Could you return all of the records exactly as they stand?

= Beginning of Section =

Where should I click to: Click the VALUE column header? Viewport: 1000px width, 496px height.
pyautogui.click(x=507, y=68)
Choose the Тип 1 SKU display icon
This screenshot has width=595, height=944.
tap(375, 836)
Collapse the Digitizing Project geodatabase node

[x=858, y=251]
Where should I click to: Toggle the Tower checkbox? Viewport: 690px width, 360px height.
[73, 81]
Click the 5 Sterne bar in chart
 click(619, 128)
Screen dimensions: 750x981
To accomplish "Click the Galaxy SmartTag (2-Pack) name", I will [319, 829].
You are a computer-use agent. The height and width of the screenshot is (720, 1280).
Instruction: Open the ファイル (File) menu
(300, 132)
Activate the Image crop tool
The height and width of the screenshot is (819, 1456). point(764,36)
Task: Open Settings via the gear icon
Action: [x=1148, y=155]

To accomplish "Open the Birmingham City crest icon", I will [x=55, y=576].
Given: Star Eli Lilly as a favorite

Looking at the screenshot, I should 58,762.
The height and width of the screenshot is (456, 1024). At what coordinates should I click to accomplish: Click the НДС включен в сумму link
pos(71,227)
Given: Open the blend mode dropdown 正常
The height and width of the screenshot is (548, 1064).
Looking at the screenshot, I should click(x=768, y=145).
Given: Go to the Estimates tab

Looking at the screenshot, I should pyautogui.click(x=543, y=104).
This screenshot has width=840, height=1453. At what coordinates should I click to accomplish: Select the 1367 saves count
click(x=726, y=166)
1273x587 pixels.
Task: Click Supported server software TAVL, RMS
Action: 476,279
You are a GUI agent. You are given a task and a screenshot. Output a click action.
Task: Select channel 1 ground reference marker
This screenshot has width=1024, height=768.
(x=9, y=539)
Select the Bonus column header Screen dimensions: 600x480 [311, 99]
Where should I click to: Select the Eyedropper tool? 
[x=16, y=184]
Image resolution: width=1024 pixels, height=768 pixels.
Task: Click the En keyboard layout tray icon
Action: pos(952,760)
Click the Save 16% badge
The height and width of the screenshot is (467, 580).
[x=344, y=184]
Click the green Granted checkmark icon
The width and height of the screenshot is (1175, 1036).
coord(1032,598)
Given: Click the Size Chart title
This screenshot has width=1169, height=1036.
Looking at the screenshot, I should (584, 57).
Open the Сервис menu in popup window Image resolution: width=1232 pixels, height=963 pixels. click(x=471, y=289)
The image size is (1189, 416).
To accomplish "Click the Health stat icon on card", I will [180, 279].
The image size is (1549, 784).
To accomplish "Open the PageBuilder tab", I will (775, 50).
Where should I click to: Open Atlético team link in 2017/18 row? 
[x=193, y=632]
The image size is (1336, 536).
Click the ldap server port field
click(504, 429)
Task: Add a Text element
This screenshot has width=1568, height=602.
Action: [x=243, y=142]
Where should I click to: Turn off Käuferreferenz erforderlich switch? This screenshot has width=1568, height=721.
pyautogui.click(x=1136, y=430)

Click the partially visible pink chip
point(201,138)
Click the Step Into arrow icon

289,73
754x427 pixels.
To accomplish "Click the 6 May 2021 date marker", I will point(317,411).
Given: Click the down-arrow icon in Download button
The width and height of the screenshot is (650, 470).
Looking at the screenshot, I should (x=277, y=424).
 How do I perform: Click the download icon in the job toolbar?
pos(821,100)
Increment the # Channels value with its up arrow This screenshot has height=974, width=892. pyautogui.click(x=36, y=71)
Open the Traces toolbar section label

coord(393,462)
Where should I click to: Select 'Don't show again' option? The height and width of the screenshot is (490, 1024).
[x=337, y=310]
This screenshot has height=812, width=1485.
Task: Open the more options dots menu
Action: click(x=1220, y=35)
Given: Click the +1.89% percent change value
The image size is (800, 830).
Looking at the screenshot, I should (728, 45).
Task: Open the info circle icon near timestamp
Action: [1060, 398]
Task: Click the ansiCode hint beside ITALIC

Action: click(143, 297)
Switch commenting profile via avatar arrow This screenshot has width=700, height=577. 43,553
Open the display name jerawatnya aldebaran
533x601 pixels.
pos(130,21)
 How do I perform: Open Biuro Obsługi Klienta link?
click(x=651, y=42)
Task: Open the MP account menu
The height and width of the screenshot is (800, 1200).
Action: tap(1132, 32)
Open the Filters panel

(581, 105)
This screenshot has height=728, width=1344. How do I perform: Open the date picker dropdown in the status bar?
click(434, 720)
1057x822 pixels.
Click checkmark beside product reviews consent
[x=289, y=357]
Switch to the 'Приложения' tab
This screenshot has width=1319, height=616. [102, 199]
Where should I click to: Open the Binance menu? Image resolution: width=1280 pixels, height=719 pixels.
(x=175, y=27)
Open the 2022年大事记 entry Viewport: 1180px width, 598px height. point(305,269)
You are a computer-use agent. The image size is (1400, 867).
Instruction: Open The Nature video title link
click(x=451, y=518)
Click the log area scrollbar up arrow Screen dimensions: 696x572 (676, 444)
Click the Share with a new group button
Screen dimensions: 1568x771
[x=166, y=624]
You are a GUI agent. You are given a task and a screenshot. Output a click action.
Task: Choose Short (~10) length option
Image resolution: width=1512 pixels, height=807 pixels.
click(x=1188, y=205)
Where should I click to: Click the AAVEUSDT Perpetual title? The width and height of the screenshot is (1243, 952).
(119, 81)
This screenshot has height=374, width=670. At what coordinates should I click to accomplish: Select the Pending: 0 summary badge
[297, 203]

= End of Section =

Output of the exercise:
Where should I click to: Click the VALUE column header? Viewport: 1000px width, 496px height.
pyautogui.click(x=507, y=68)
Choose the Тип 1 SKU display icon
This screenshot has width=595, height=944.
tap(375, 836)
Collapse the Digitizing Project geodatabase node

[x=858, y=251]
Where should I click to: Toggle the Tower checkbox? Viewport: 690px width, 360px height.
[73, 81]
Click the 5 Sterne bar in chart
 click(619, 128)
Screen dimensions: 750x981
To accomplish "Click the Galaxy SmartTag (2-Pack) name", I will [319, 829].
You are a computer-use agent. The height and width of the screenshot is (720, 1280).
Instruction: Open the ファイル (File) menu
(300, 132)
Activate the Image crop tool
The height and width of the screenshot is (819, 1456). point(764,36)
Task: Open Settings via the gear icon
Action: [x=1148, y=155]

To accomplish "Open the Birmingham City crest icon", I will [x=55, y=576].
Given: Star Eli Lilly as a favorite

Looking at the screenshot, I should 58,762.
The height and width of the screenshot is (456, 1024). At what coordinates should I click to accomplish: Click the НДС включен в сумму link
pos(71,227)
Given: Open the blend mode dropdown 正常
The height and width of the screenshot is (548, 1064).
Looking at the screenshot, I should click(x=768, y=145).
Given: Go to the Estimates tab

Looking at the screenshot, I should pyautogui.click(x=543, y=104).
This screenshot has width=840, height=1453. At what coordinates should I click to accomplish: Select the 1367 saves count
click(x=726, y=166)
1273x587 pixels.
Task: Click Supported server software TAVL, RMS
Action: 476,279
You are a GUI agent. You are given a task and a screenshot. Output a click action.
Task: Select channel 1 ground reference marker
This screenshot has width=1024, height=768.
(x=9, y=539)
Select the Bonus column header Screen dimensions: 600x480 [311, 99]
Where should I click to: Select the Eyedropper tool? 
[x=16, y=184]
Image resolution: width=1024 pixels, height=768 pixels.
Task: Click the En keyboard layout tray icon
Action: pos(952,760)
Click the Save 16% badge
The height and width of the screenshot is (467, 580).
[x=344, y=184]
Click the green Granted checkmark icon
The width and height of the screenshot is (1175, 1036).
coord(1032,598)
Given: Click the Size Chart title
This screenshot has width=1169, height=1036.
Looking at the screenshot, I should (584, 57).
Open the Сервис menu in popup window Image resolution: width=1232 pixels, height=963 pixels. click(x=471, y=289)
The image size is (1189, 416).
To accomplish "Click the Health stat icon on card", I will [180, 279].
The image size is (1549, 784).
To accomplish "Open the PageBuilder tab", I will (775, 50).
Where should I click to: Open Atlético team link in 2017/18 row? 
[x=193, y=632]
The image size is (1336, 536).
Click the ldap server port field
click(504, 429)
Task: Add a Text element
This screenshot has width=1568, height=602.
Action: [x=243, y=142]
Where should I click to: Turn off Käuferreferenz erforderlich switch? This screenshot has width=1568, height=721.
pyautogui.click(x=1136, y=430)

Click the partially visible pink chip
point(201,138)
Click the Step Into arrow icon

289,73
754x427 pixels.
To accomplish "Click the 6 May 2021 date marker", I will point(317,411).
Given: Click the down-arrow icon in Download button
The width and height of the screenshot is (650, 470).
Looking at the screenshot, I should (x=277, y=424).
 How do I perform: Click the download icon in the job toolbar?
pos(821,100)
Increment the # Channels value with its up arrow This screenshot has height=974, width=892. pyautogui.click(x=36, y=71)
Open the Traces toolbar section label

coord(393,462)
Where should I click to: Select 'Don't show again' option? The height and width of the screenshot is (490, 1024).
[x=337, y=310]
This screenshot has height=812, width=1485.
Task: Open the more options dots menu
Action: click(x=1220, y=35)
Given: Click the +1.89% percent change value
The image size is (800, 830).
Looking at the screenshot, I should (728, 45).
Task: Open the info circle icon near timestamp
Action: [1060, 398]
Task: Click the ansiCode hint beside ITALIC

Action: click(143, 297)
Switch commenting profile via avatar arrow This screenshot has width=700, height=577. 43,553
Open the display name jerawatnya aldebaran
533x601 pixels.
pos(130,21)
 How do I perform: Open Biuro Obsługi Klienta link?
click(x=651, y=42)
Task: Open the MP account menu
The height and width of the screenshot is (800, 1200).
Action: tap(1132, 32)
Open the Filters panel

(581, 105)
This screenshot has height=728, width=1344. How do I perform: Open the date picker dropdown in the status bar?
click(434, 720)
1057x822 pixels.
Click checkmark beside product reviews consent
[x=289, y=357]
Switch to the 'Приложения' tab
This screenshot has width=1319, height=616. [102, 199]
Where should I click to: Open the Binance menu? Image resolution: width=1280 pixels, height=719 pixels.
(x=175, y=27)
Open the 2022年大事记 entry Viewport: 1180px width, 598px height. point(305,269)
You are a computer-use agent. The image size is (1400, 867).
Instruction: Open The Nature video title link
click(x=451, y=518)
Click the log area scrollbar up arrow Screen dimensions: 696x572 (676, 444)
Click the Share with a new group button
Screen dimensions: 1568x771
[x=166, y=624]
You are a GUI agent. You are given a task and a screenshot. Output a click action.
Task: Choose Short (~10) length option
Image resolution: width=1512 pixels, height=807 pixels.
click(x=1188, y=205)
Where should I click to: Click the AAVEUSDT Perpetual title? The width and height of the screenshot is (1243, 952).
(119, 81)
This screenshot has height=374, width=670. At what coordinates should I click to accomplish: Select the Pending: 0 summary badge
[297, 203]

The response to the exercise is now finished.